The most certain trumpet in this regard is the president’s long-term budget plans. Most notable is the decline in defense spending: While the administration is doling out buckets of cash for clunkers, auto and financial industry bailouts, and state government employment, the Pentagon is making “hard choices.” The White House is insisting on a 10-year freeze on military budgets. In practice, this means a 2 percent cut and explains the terminations of big-ticket programs like the F-22 aircraft. The ongoing four-year defense review will produce more cuts.
But Obama’s planning more than the usual “peace dividend”–which would be a disturbing idea anyway, because we’re fighting two wars. The administration’s defense cuts are paired with a tremendous growth in federal debt and entitlements. While military spending is restrained to 3 percent of gross domestic product for a decade, these other costs are unchained, rising to about 22 percent of GDP.
This looks like a major fork in the road in American history. We have, through our history, mobilized our economy to fight our wars, but with nearly a quarter of the economy taken off the table by these mandatory obligations, building an “arsenal of democracy” is going to be much tougher for the future.
Defense Secretary Robert Gates has often complained about “next-war-itis,” arguing that commitments in Iraq and Afghanistan are more pressing. “We have to win the wars we’re in,” he says. But if the Obama administration is making it harder to fight future conflicts, its willingness to pursue victory now is also in question.

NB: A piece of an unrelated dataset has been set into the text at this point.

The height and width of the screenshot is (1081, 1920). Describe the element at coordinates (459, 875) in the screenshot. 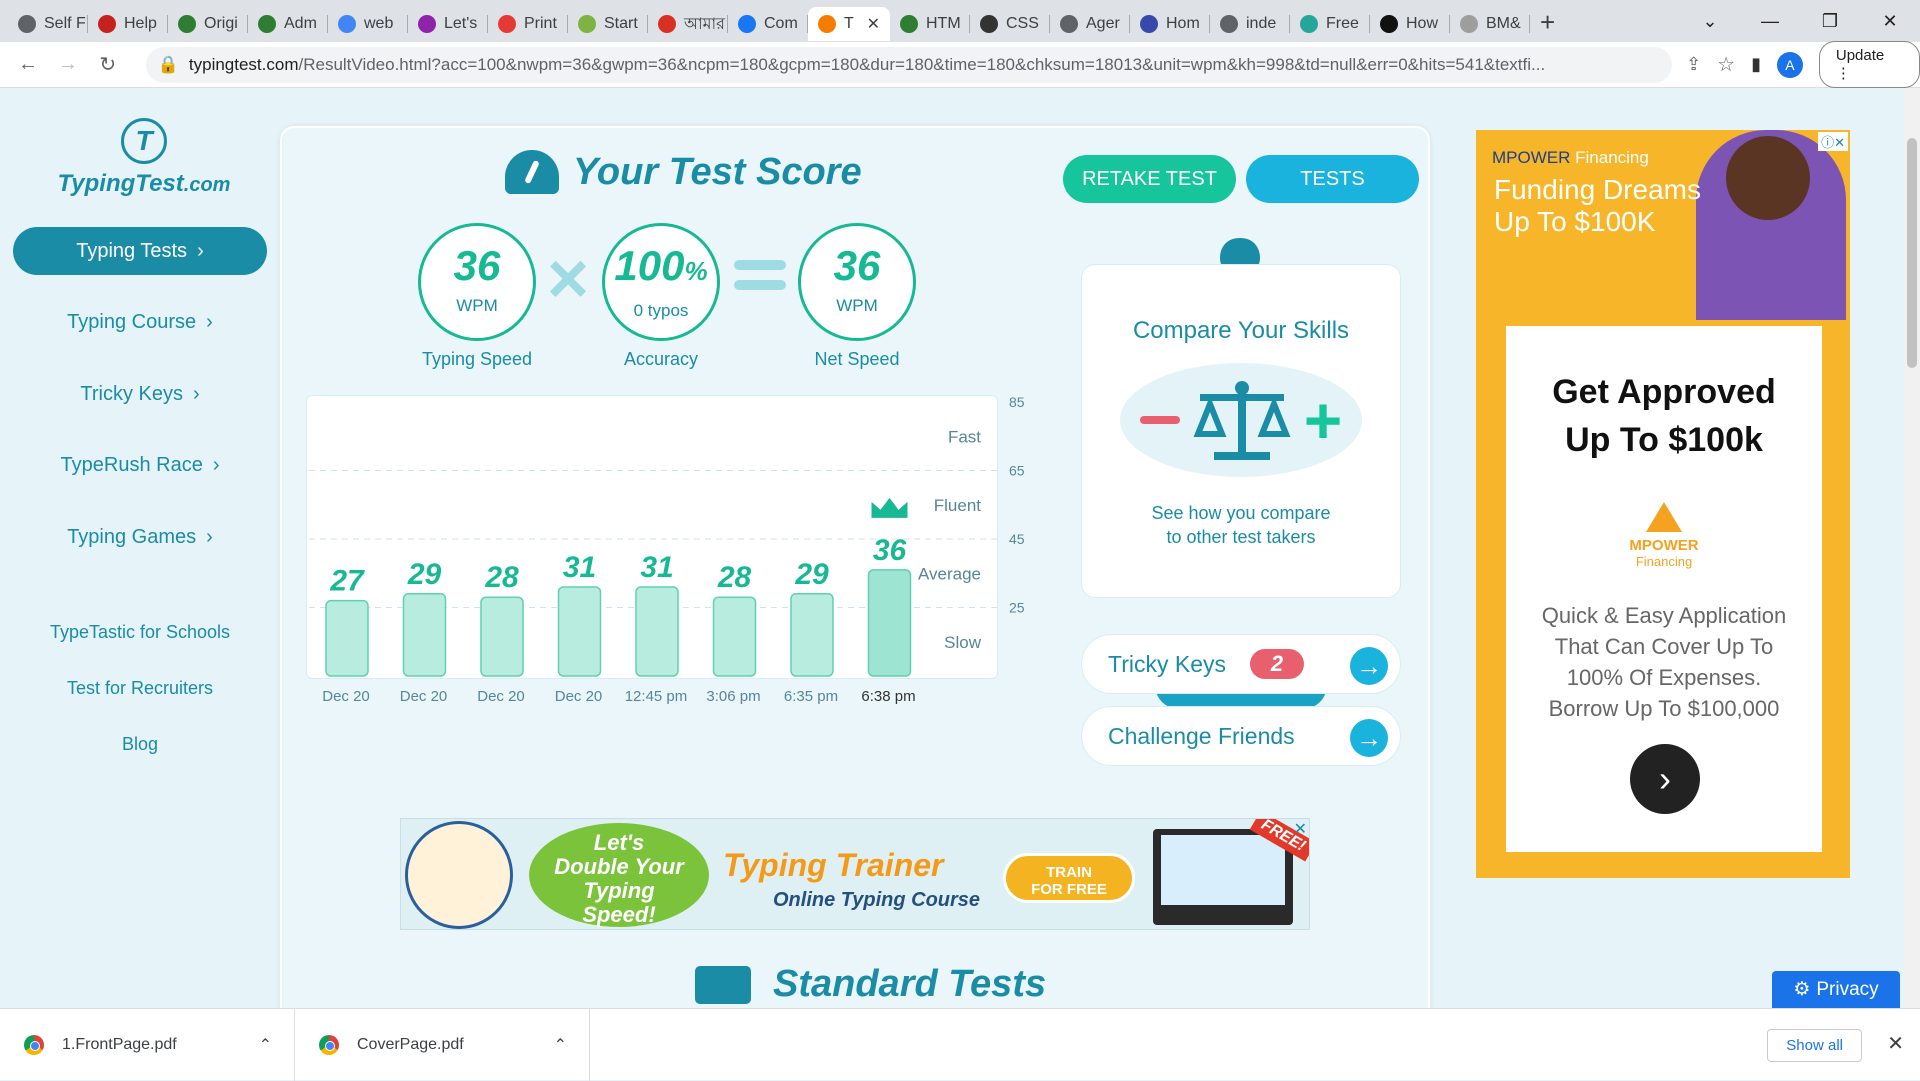

I see `mascot-illustration` at that location.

Remarkably, the question being asked is not about Iraq–opposition to which war first helped to propel Obama to prominence in 2007 and 2008–but Afghanistan–candidate Obama’s “good war.” Doubts first surfaced during the administration’s initial “AfPak” strategy review. The current troop “surge” into southern Afghanistan seemed to quell the doubts, and the promotion of dynamic Gen. Stanley McChrystal to be the on-scene commander in Kabul ought to have laid them entirely to rest.
But now that McChrystal has completed his initial assessment of the situation in Afghanistan, and has come to the conclusion that he needs further forces, the administration is wavering. Pentagon spokesman Geoff Morrell announced last week that the assessment has been delayed and, in any case, will not include a request for more troops. This may be simply bureaucratic prevarication while the White House negotiates a number with the commander; Obama has already frustrated those on the Democratic Left who want to get out of Afghanistan. But in the larger pattern of administration behavior, it begs the larger question: Does Obama have the will to win?
Taken together with the long-term defense and budget plans, the doubts mount further. It’s not just Neo-Conspirators like me: The recent Australian defense white paper spoke of a need to “hedge” against the decline of American military presence in the Pacific.
This is not an argument, as made by some in the pundit class, about an inevitable American decline. This is a worry about a choice our president is making–a choice being made with very little discussion of the consequences.
Thomas Donnelly is a resident fellow at AEI.